British artist, designer and curator

Patrick Murphy is a British artist, designer and curator. His work is exhibited internationally and held in public and private collections. He lives and works in Barnsley, South Yorkshire.

==Biography==
He works across a wide range of media and projects from large scale public art installations and interventions to print and sculptural work.

In 2021 the French city of Le Havre (UNESCO World Heritage Site) became the site of Murphys largest public art commission which saw installation of 200 life-size seagull sculptures on the facade of the cities Town Hall.

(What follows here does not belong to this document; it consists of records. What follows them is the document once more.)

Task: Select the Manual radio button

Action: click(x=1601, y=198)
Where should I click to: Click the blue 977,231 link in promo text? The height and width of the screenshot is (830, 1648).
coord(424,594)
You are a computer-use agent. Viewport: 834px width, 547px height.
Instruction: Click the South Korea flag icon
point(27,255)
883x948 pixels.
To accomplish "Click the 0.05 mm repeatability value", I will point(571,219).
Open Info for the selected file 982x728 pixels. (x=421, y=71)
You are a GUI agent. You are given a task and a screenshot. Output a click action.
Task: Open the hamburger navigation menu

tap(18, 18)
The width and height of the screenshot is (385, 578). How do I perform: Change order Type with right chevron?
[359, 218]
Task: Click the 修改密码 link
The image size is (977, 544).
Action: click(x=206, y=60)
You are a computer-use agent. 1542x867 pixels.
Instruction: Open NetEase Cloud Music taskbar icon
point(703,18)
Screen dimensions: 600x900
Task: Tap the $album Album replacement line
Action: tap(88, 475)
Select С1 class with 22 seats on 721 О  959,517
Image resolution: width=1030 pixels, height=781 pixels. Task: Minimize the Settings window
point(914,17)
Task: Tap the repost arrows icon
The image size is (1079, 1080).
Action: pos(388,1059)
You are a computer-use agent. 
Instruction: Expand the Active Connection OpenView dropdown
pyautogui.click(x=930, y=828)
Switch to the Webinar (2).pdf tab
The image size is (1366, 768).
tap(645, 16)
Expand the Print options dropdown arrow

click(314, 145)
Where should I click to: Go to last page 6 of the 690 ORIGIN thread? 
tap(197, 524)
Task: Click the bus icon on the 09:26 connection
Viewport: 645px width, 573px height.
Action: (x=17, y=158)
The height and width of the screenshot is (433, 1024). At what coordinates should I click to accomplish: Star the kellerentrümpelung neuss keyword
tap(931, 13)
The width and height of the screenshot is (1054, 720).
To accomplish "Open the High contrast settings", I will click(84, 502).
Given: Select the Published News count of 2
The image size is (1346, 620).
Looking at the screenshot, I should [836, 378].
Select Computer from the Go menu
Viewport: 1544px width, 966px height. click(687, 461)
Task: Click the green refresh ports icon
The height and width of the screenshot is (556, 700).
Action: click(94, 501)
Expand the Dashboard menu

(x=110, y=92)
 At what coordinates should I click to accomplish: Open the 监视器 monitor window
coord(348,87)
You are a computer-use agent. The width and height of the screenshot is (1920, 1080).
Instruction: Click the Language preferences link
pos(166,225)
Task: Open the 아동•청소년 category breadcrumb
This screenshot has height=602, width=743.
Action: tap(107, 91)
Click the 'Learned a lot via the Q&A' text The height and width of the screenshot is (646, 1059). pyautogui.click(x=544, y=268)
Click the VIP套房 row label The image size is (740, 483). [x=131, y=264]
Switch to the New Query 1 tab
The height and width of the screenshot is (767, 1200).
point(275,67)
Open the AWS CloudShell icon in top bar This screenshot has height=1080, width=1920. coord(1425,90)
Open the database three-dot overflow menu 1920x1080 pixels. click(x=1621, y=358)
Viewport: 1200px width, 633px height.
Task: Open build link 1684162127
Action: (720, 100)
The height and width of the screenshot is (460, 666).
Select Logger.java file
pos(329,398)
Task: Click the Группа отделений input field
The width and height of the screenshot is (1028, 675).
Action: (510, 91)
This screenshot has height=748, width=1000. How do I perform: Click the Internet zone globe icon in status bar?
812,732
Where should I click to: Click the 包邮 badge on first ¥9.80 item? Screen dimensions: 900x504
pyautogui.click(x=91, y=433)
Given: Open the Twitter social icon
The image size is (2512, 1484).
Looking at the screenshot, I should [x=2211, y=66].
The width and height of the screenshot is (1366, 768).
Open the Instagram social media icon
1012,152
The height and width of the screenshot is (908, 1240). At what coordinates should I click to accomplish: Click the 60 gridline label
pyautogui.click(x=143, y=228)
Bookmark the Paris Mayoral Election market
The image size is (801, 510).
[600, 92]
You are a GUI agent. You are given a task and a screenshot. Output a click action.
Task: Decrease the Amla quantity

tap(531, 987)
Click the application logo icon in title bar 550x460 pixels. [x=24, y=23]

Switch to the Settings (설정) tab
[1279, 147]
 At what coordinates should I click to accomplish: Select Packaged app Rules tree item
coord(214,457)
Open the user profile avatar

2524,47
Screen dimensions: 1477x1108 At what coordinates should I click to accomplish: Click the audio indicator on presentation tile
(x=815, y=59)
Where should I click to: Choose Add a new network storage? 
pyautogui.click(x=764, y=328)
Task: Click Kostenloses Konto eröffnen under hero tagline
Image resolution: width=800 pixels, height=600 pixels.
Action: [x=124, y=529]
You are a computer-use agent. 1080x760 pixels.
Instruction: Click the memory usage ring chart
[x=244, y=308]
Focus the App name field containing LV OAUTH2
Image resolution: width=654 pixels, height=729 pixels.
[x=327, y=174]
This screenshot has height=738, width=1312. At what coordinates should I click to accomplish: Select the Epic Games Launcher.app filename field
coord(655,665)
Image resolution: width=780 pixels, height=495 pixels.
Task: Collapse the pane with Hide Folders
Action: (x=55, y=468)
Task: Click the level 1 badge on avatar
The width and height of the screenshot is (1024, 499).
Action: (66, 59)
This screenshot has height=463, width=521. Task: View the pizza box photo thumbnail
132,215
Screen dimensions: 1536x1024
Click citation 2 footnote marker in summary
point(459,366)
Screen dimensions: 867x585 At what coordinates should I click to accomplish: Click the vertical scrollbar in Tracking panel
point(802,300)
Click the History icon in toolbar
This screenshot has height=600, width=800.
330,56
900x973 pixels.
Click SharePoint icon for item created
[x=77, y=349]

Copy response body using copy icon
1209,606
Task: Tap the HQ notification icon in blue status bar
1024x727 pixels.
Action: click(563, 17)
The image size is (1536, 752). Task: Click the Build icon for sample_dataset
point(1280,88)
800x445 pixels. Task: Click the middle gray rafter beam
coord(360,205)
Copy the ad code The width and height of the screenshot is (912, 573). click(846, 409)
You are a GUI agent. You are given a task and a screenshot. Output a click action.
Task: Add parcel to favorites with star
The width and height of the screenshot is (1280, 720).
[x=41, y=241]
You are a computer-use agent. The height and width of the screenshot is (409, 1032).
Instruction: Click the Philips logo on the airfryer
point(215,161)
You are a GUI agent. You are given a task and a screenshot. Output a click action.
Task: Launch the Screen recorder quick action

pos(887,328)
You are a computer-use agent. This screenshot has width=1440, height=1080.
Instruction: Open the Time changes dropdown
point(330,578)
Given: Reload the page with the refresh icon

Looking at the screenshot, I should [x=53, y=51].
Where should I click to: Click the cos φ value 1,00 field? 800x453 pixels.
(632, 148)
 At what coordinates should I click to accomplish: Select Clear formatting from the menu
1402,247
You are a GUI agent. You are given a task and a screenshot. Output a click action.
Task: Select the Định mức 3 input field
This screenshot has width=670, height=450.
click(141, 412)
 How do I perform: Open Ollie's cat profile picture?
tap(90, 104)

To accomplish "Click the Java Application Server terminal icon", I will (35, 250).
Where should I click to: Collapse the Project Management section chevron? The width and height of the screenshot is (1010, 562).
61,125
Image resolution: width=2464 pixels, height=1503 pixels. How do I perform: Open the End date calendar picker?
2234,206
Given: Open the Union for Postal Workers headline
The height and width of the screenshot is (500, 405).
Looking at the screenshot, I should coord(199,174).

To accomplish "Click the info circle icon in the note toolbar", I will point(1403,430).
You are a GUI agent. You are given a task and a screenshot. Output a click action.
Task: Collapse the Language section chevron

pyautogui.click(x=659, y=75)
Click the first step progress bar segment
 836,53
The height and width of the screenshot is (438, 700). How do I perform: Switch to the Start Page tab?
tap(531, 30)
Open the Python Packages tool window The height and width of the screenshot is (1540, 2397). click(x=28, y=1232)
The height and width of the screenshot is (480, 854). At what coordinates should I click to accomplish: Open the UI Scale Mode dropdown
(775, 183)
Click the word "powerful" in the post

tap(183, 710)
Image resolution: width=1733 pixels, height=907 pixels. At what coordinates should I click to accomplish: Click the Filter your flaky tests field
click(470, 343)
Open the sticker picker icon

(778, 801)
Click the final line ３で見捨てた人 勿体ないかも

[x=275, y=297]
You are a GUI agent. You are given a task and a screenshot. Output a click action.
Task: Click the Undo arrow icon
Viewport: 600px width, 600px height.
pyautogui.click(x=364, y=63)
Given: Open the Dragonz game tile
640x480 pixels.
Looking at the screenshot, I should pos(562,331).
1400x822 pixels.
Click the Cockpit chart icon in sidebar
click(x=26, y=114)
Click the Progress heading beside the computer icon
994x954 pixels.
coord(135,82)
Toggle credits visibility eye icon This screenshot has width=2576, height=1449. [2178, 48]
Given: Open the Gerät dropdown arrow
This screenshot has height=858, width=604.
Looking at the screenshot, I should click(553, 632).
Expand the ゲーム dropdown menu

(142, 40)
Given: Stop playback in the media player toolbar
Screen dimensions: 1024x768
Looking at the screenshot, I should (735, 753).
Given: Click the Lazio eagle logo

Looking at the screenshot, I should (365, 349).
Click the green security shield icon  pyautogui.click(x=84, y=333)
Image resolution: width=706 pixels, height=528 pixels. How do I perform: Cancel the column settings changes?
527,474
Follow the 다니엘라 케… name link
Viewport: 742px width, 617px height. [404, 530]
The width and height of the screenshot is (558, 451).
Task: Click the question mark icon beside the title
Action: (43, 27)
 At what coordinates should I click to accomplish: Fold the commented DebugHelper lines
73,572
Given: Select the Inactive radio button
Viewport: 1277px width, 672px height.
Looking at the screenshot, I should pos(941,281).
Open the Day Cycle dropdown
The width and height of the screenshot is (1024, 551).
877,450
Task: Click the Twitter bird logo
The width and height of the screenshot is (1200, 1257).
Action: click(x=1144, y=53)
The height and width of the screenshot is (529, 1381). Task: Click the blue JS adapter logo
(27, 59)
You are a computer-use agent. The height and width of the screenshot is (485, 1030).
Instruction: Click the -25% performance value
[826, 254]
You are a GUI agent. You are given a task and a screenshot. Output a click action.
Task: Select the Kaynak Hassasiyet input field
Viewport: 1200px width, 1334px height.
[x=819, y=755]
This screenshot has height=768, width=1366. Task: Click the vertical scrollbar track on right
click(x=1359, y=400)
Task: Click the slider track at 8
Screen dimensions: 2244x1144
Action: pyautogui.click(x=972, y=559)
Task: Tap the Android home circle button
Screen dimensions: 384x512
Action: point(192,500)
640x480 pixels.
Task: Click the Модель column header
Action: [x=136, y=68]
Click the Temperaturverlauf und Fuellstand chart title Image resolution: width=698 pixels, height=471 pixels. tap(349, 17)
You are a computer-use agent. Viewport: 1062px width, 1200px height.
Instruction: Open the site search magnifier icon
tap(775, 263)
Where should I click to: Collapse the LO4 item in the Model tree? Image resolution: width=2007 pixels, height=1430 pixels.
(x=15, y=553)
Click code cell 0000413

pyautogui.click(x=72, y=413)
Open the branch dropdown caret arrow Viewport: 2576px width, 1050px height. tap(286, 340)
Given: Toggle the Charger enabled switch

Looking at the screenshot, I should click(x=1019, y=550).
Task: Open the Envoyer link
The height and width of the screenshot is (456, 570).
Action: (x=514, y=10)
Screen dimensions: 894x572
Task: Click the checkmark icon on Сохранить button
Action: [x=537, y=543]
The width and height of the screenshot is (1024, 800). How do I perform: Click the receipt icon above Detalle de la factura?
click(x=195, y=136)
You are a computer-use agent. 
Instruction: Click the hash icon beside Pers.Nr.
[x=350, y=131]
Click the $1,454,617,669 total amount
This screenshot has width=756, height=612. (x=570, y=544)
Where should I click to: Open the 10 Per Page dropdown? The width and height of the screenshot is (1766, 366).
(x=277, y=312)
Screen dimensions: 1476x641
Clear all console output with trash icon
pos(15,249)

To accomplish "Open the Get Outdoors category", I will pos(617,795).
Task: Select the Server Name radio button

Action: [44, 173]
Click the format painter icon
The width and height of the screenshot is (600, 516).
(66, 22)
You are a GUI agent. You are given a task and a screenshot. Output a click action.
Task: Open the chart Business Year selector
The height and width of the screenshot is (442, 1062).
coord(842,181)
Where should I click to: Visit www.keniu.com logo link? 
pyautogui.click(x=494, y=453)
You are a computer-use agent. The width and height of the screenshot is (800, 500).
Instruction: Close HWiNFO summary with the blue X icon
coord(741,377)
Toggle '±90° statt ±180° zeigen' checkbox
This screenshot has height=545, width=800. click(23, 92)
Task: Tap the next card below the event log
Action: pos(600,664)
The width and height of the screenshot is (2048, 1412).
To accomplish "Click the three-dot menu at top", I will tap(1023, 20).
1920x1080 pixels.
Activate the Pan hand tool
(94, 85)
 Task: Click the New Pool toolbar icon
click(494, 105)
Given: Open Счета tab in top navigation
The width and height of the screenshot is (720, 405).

Other commissions for large scale public art include "Belonging" at Walker Gallery for Liverpool Biennial, "In pursuit of Happiness" at the Kunstenfestival in Watou, Belgium, "Flock" installation in Soho Square and the House of St Barnabas, London, "Strata", a large scale building art intervention,

His work has appeared in Creative Review, It's Nice That, Dezeen, The Guardian, BBC Radio 4, Monocle - Section D, and The Telegraph.

He is the founder and director of MADE NORTH and Sheffield Design Week and the founder of Modernist Guides. In 2015, he curated the British Road Sign Project, celebrating the road signs designed by Jock Kinneir and Margaret Calvert in 1965. Murphy invited more than 50 leading artists and designers to create their own signs which were displayed at the Design Museum and along the Thames.

Curating leading design exhibitions and projects for others including curating the MADE NORTH Gallery programme and annual conference. Major projects have included "Revolutions from Gatefold to Download", a history of the album cover to the celebration of the 50th Anniversary of the British Road Sign Project in 2016. at the Design Museum, London.